Why Are the Standards Tougher in Chapter 7 Cases?
In a Chapter 7 bankruptcy proceeding, you may get away with paying creditors less than what you owe. In some cases, you won’t pay creditors anything if you have few assets to liquidate. Since you are paying creditors back in a reorganization bankruptcy, lenders may feel better about your ability to handle debt going forward. A bankruptcy attorney may be able to answer any further questions that you may have about securing a home loan after filing for bankruptcy.
Rebuilding Your Credit
Generally speaking, your ability to get a loan will depend largely on your credit score as well as your credit history since filing for bankruptcy. In a Chapter 7 case, you can start rebuilding your credit in a matter of weeks or months. This is because most liquidation cases are resolved rather quickly.
However, there are steps that you can take to rebuild credit in a Chapter 13 case, such as getting approved for a car loan or a credit card during the repayment period. For some, it may be easier to get a mortgage after a Chapter 13 filing because you can retain property. In a Chapter 7 proceeding, most items of value are sold, which may make it harder for a lender to take a chance on you.

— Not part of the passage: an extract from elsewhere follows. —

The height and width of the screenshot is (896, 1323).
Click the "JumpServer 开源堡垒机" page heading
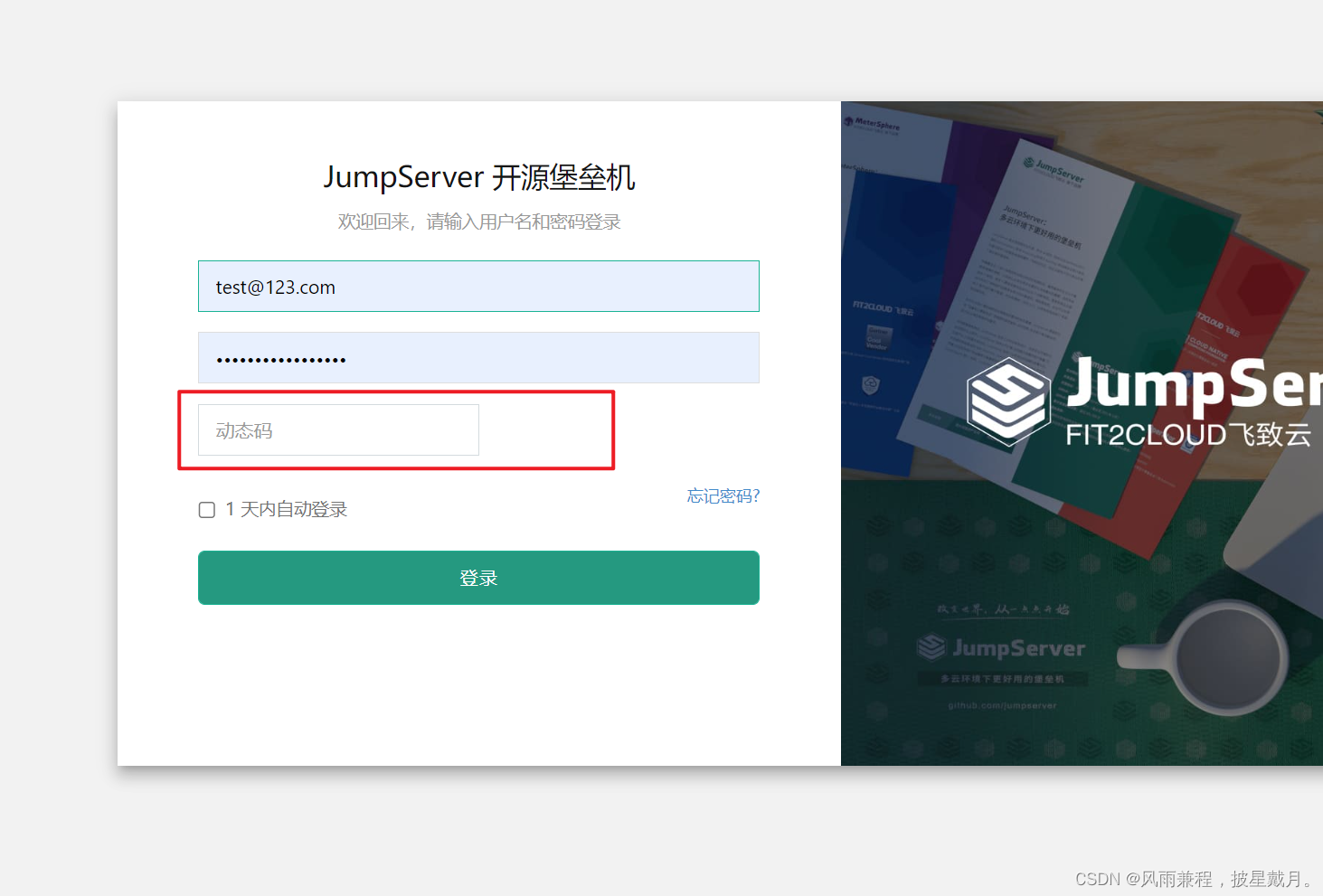coord(478,178)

In most cases, you will need a credit score of at least 640 to qualify for an FHA or USDA loan with minimum down payment requirements. If you have a score of less than 640, you may need to make a larger down payment or otherwise subject yourself to tougher loan standards.
Lenders Can Add Their Own Requirements
It is important to know that lenders can add their own requirements on top of any standards imposed by a government agency. For instance, a lender can say that it won’t accept FHA loan applications from those with a credit score below 670. It could also require a down payment of 10 percent even if the FHA says a person qualifies for a down payment of 3.5 percent. Finally, a lender could choose to not allow a person to borrow funds for a home loan for three years after filing for bankruptcy regardless of which type it was.
If you are curious about how a bankruptcy may impact your ability to become a homeowner in the future, contact the bankruptcy attorneys at Neuner & Ventura LLP. Our phone number is (856) 596-2828, and our office is located at the corner of corner of Ardsley Drive and Route 73.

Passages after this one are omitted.